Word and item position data
□ □ □ □ □ □ □

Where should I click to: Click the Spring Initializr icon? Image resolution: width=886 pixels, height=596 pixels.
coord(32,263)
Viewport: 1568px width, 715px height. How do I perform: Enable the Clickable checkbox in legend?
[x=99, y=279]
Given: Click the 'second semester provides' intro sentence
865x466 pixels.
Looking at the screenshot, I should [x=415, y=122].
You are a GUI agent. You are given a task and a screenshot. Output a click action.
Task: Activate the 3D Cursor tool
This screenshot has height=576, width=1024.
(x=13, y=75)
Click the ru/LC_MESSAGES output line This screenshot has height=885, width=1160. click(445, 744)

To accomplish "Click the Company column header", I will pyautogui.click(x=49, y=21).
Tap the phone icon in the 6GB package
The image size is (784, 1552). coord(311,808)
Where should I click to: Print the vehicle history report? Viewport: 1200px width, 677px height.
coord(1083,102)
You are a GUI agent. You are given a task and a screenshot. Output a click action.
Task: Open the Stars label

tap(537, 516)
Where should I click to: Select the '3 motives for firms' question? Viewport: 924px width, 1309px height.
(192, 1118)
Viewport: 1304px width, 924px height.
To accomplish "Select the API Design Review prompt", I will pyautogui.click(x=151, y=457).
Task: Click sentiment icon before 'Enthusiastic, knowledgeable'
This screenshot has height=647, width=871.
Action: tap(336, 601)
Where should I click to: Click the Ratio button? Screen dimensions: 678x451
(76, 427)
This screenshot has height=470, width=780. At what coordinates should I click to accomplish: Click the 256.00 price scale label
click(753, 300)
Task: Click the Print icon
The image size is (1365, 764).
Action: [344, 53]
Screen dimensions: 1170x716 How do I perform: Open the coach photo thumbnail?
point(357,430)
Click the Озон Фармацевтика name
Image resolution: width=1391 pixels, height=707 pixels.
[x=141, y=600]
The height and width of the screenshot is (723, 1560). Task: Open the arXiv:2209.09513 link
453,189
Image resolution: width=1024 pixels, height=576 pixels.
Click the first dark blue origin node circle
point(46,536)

□ □ □ □ □ □ □

**Given problem:** Copy out the lines from the start of the records through the line that contains "Looking at the", including both ends.

**Task output:**
Where should I click to: Click the Spring Initializr icon? Image resolution: width=886 pixels, height=596 pixels.
coord(32,263)
Viewport: 1568px width, 715px height. How do I perform: Enable the Clickable checkbox in legend?
[x=99, y=279]
Given: Click the 'second semester provides' intro sentence
865x466 pixels.
Looking at the screenshot, I should [x=415, y=122].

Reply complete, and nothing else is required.